1. Kratos Backs Presidential Reinvestment Mandate

On January 8, 2026, Kratos Defense & Security Solutions publicly applauded President Trump’s announcement prioritizing reinvestment in national defense capabilities over stock buybacks by defense contractors. Kratos highlighted that it has never conducted share repurchases or paid dividends, choosing instead to channel 100% of excess capital into research, development and production of mission-ready systems. CEO Eric DeMarco emphasized that this stance positions Kratos as fully aligned with the new administration’s focus on maximizing operational readiness rather than financial engineering.

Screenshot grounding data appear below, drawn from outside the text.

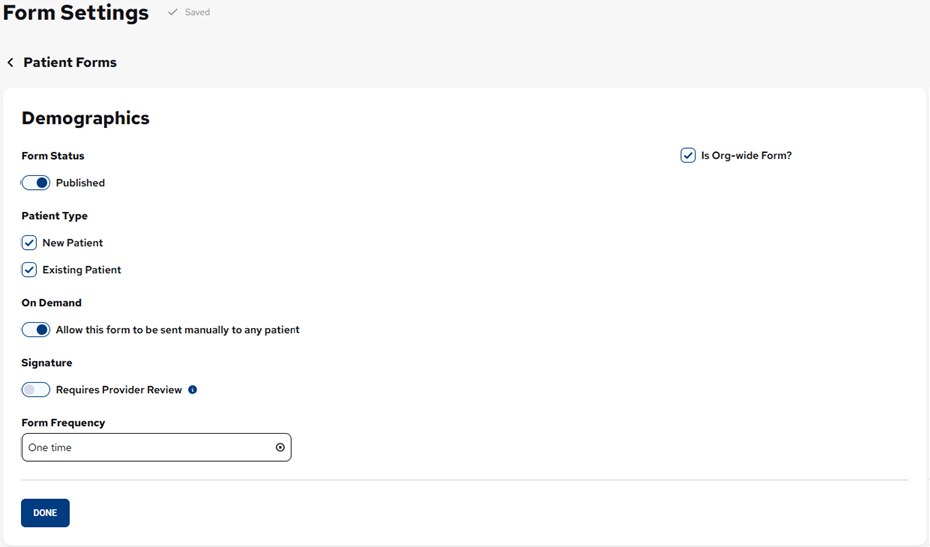
Task: Go back to Patient Forms
Action: [69, 63]
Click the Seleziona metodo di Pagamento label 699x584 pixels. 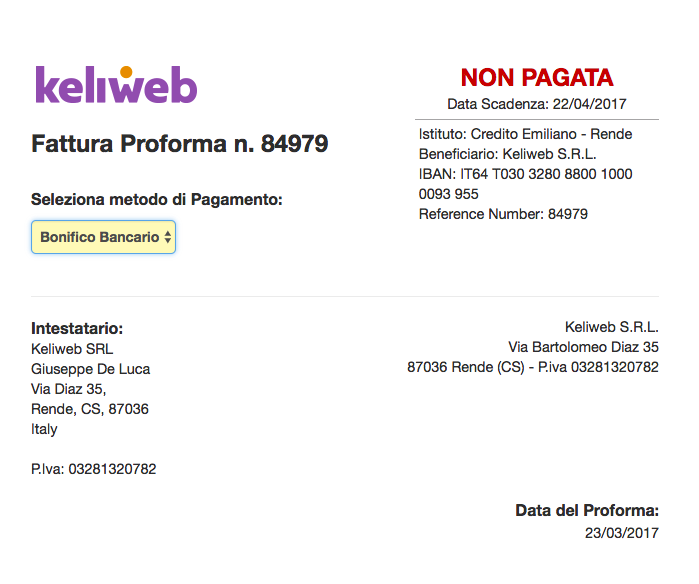tap(157, 199)
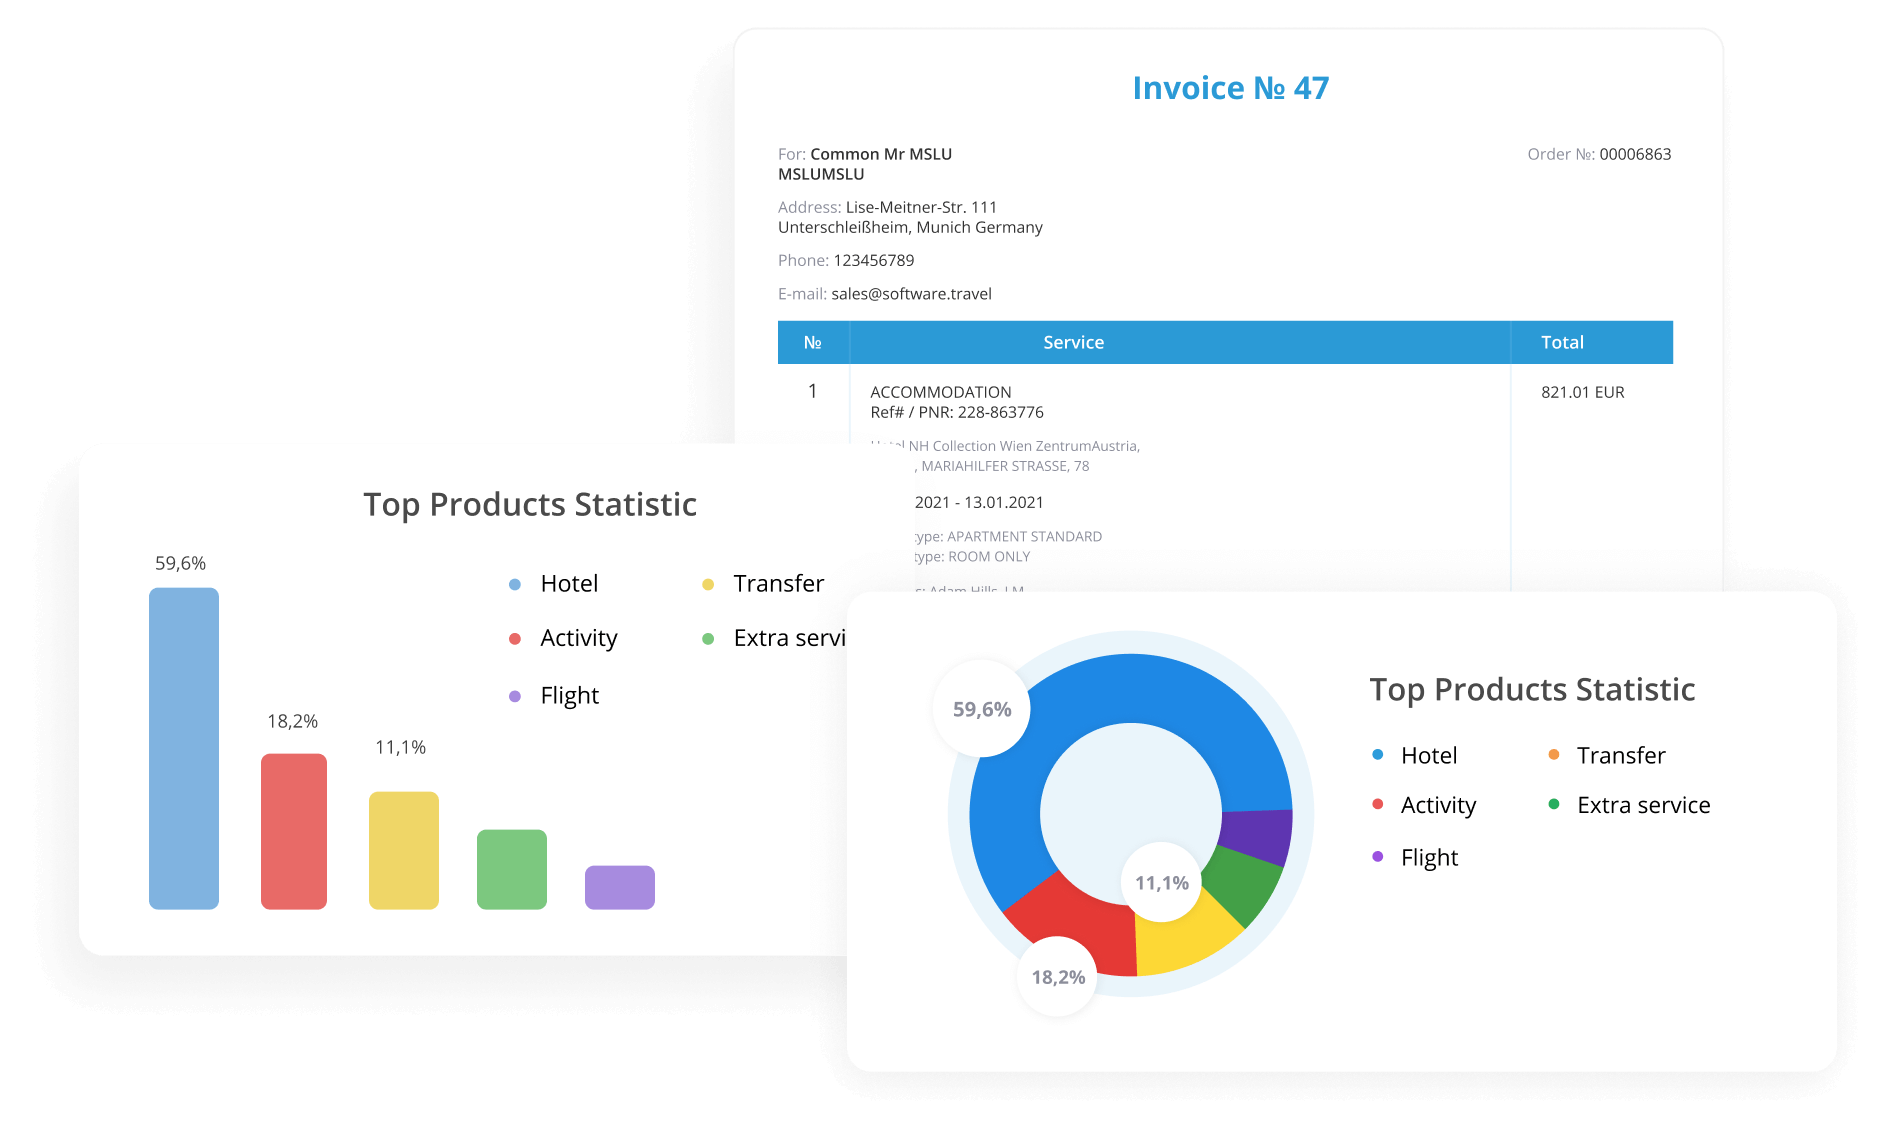The height and width of the screenshot is (1130, 1891).
Task: Click the 18,2% label bubble on donut
Action: (1058, 977)
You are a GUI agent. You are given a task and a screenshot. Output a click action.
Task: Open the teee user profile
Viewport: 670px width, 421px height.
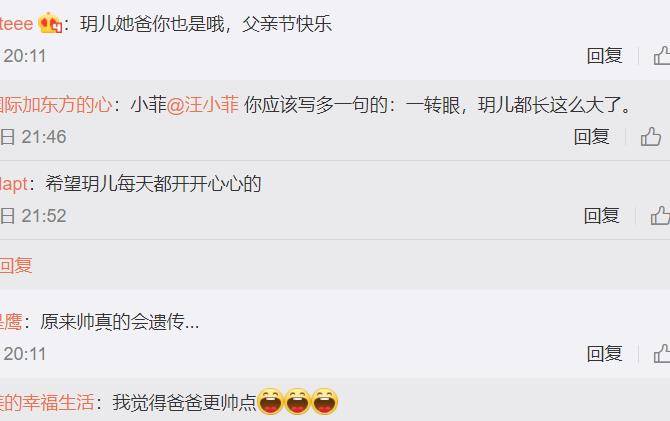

2. Self-Funded Innovation Accelerates Capability Deployment

Kratos has self-funded key development programs across unmanned aerial systems, hypersonic propulsion, space vehicles and C5ISR electronics, often assuming full development risk prior to customer funding. The company reports completing three major prototype campaigns in the past 12 months—two unmanned drone platforms and one microwave electronic warfare system—at an average cost savings of 18% versus traditional prime integrator models. By maintaining inventory reserves and scaling production lines, Kratos can deliver units within 6–9 months of contract award, compared with industry averages exceeding 18 months.

3. Strengthening the U.S. Defense Industrial Base

Kratos’ reinvestment-first model supports broader government objectives to expand industrial capacity and accelerate acquisition timelines. Over the last fiscal year, the company invested 22% of revenues into infrastructure upgrades, including a new 150,000-square-foot manufacturing facility in San Diego and expanded propulsion test stands at its West Coast campus. These investments are projected to increase annual production throughput by 40%, ensuring affordable systems can be fielded in quantity to meet evolving threats and reinforce deterrence.

4. Capital Allocation Philosophy Drives Stakeholder Value

DeMarco reiterated that Kratos’ purpose is delivering capability to the warfighter and value to stakeholders, not boosting short-term earnings per share through share repurchases. The company’s disciplined approach has yielded a three-year revenue compound annual growth rate of 14% and reduced average program unit costs by 12%. With a diversified portfolio spanning C2 software, loitering munitions and virtual training systems, Kratos is targeting an 18% increase in contract awards in 2026, supported by its high probability-of-win criteria and comfort-level investment strategy.